Reseñas
Temidas y deseadas, prosaicas e inigualables, justificadas y caprichosas, nocivas y bienintencionadas. Uno o lo otro, lo otro o lo uno, pero masivas. Las reseñas se han convertido en el MBA de restaurantes, comercios y cuidadores de perritos. Son el Pepito Grillo que nos protege y que nos dice esto sí y esto no. Por imperativo social acaban por volvernos lelos como los chocapiñas del Mercadona y dejamos que nos atrofien el morboso gusto por lo desconocido. Convertidos hoy en seres asustadizos, hemos dejado de atrevernos a guiarnos por la intuición que nace de la coyuntura. No confiamos en nuestra perspicacia, y así el camarero, cara de bobo y gota de sudor en sien, se nos queda mirando mientras espera a que nosotros, memazos internautas, saquemos el móvil en la puerta del restaurante para ver cómo otros han comido antes por nosotros.
Amenaza hoy el silencio por miedo a los autos de fe, y también los mendas nos autovulneramos derechos tácitos y maravillosos como el de averiguar por nuestros propios medios, sin la manita de mamá Google, que la frutera de la esquina es un trocico de pan, que el de la ferretería da la turra o que vaya puto asco esa tasca de ahí. Y, sin embargo, magnífica ágora esta de las reseñas, oiga, donde la indignación por un servicio mal prestado nos quita la vergüenza a quedar como idiotas.

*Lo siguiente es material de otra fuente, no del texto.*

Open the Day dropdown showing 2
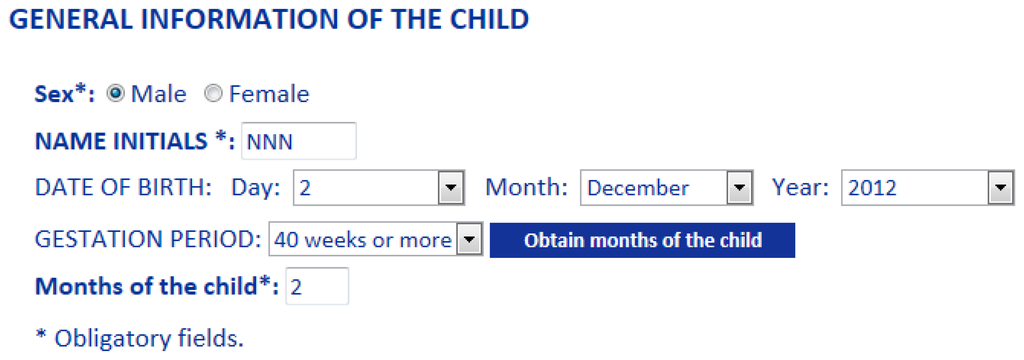This screenshot has height=360, width=1024. [x=379, y=188]
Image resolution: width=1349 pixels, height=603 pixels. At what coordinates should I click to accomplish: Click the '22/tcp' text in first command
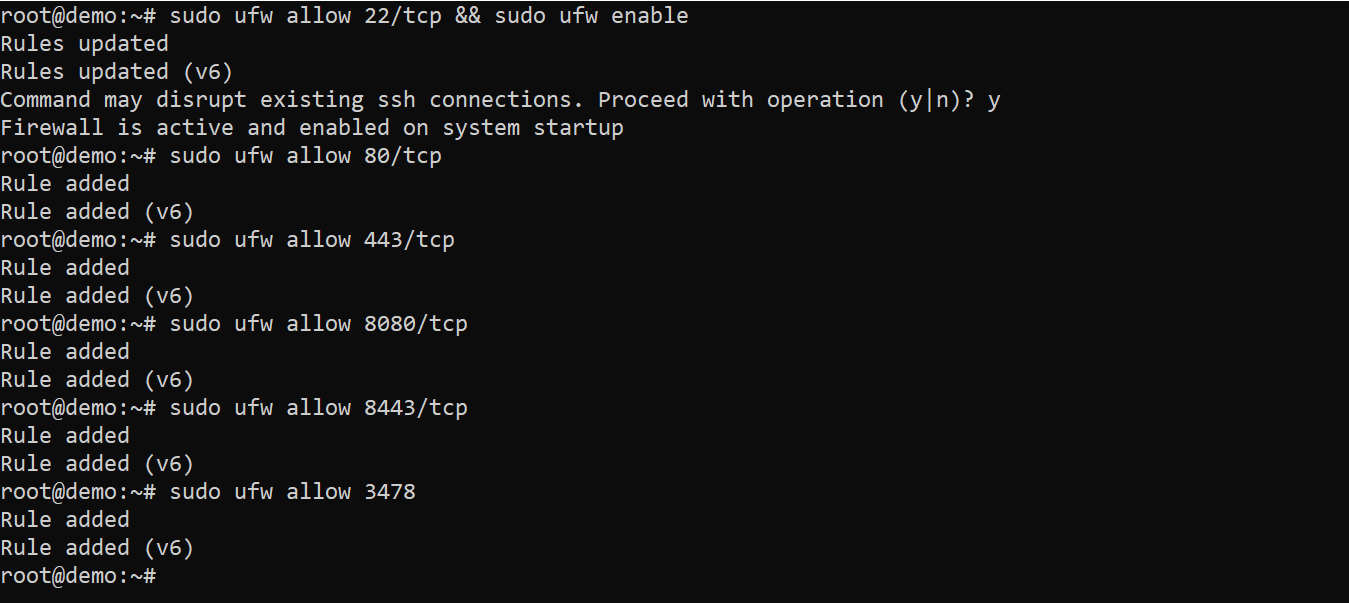[403, 16]
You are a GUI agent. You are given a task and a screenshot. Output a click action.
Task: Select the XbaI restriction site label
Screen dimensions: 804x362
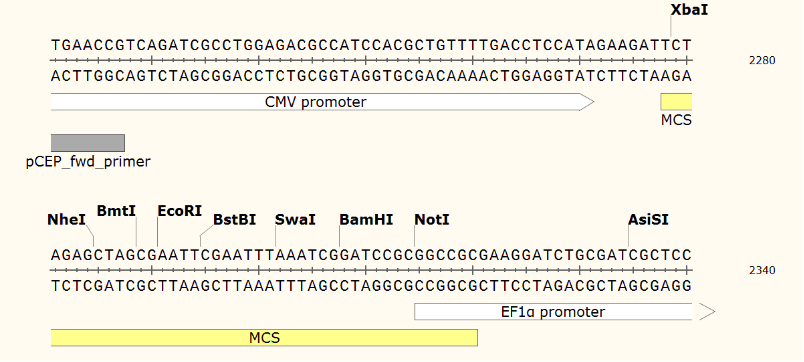click(689, 9)
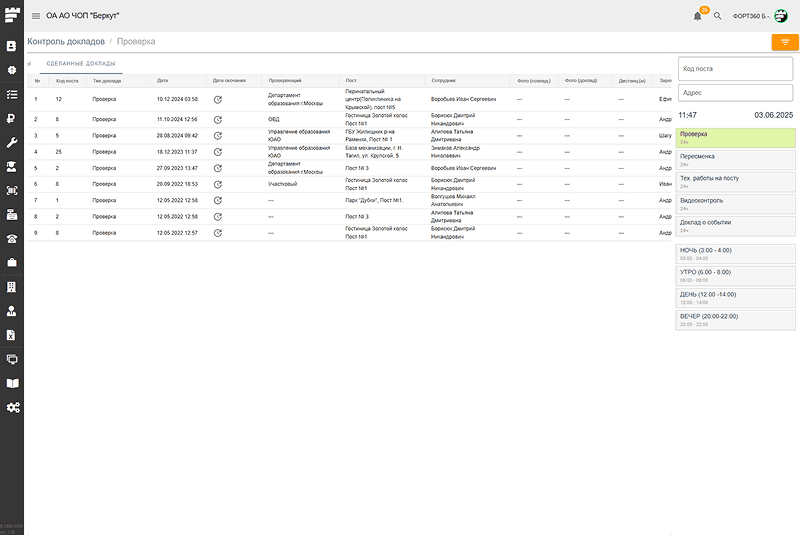Click the end-date clock icon in row 1
The height and width of the screenshot is (535, 800).
coord(218,99)
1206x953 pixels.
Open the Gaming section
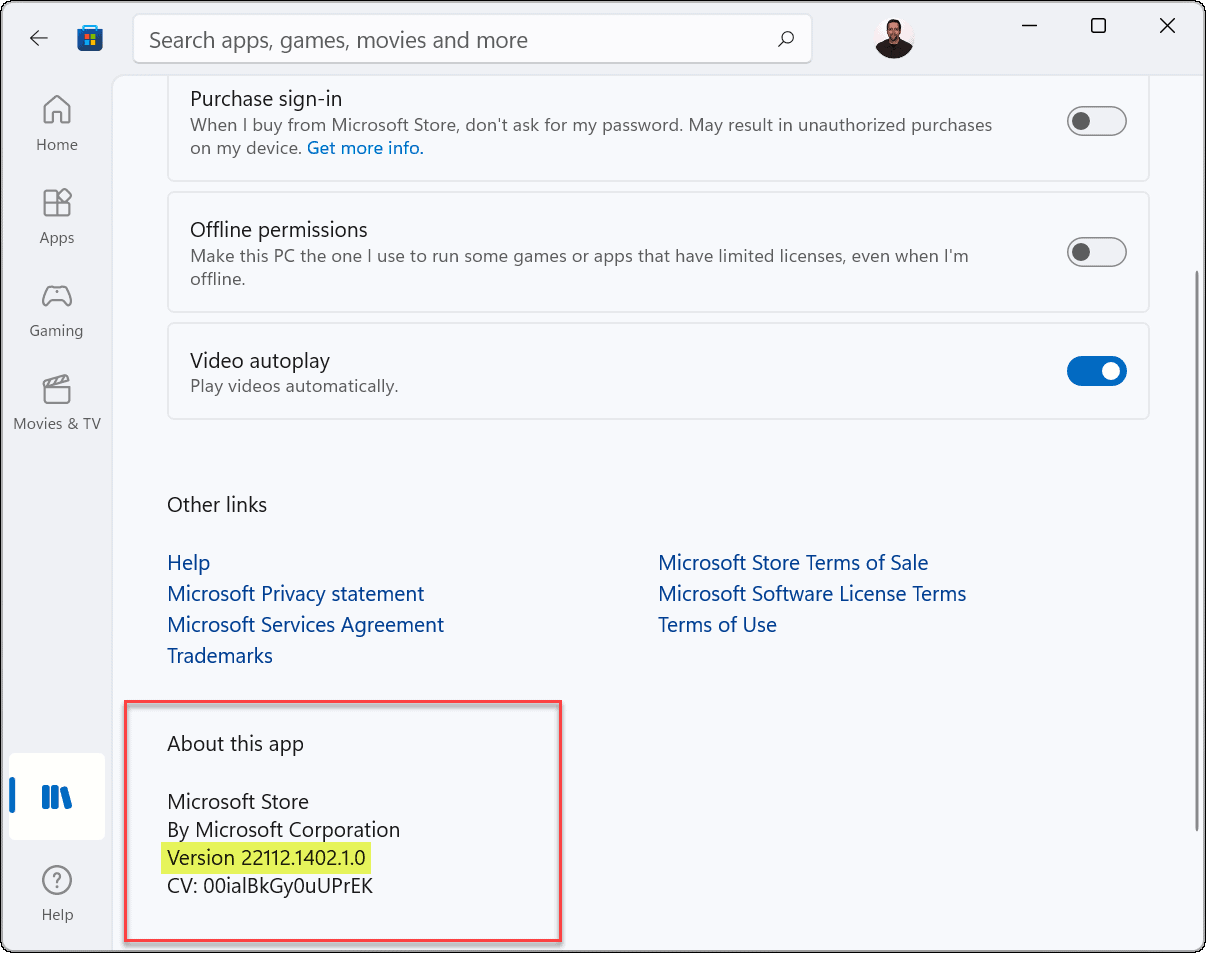(56, 310)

Buscando tintorería en el barrio di con una señora que se quejaba de que le habían tirado una alfombra que llevaba tres años sin recoger. Agárrame los pavos, que diría Rosa Belmonte. De los Morasol, encantadores y puros cines de los que escasean en Madrid, otro afeaba que no tuviesen asientos de esos que les das a un botoncito y se echan hacia atrás. Vete para tu casa, carcamal, que ahí sí te puedes echar hacia atrás hasta desnucarte. Y de un restaurante un gracioso dijo que “el personal muy amable”, pero que “una pena el cocido” porque su madre, “que en paz descanse, lo hacía más rico”. La verdadera pena es que su problema tiene difícil solución porque anda la señora en horizontal y en el más allá no hay garbanzos. Pobres dueños. No cotiza aguantar a tanto titán. Cuando acudamos a las reseñas para que nos digan dónde ir, hay que llamar a nuestras madres. El tipo del restaurante, ya se sabe, no puede. “Mamá, voy a ir a tal”. “No vas a ir a tal, hijo”. “Pero si Juana Carmen dice que es buenísimo”. “¿Y si Juana Carmen se tira por un puente tú también te tiras?”. Ruano escribió en 1929 un artículo memorable sobre las tabernas que se encontraban cerca del famoso puente de los suicidas de la calle Segovia de Madrid. En él cuenta cómo la gente iba a tomarse un copazo antes de saltar al vacío. Menos mal que no existían entonces las reseñas ni las estrellitas y uno podía ir a empinar el codo antes de suicidarse sin que se lo recomendase la gran Juana Carmen.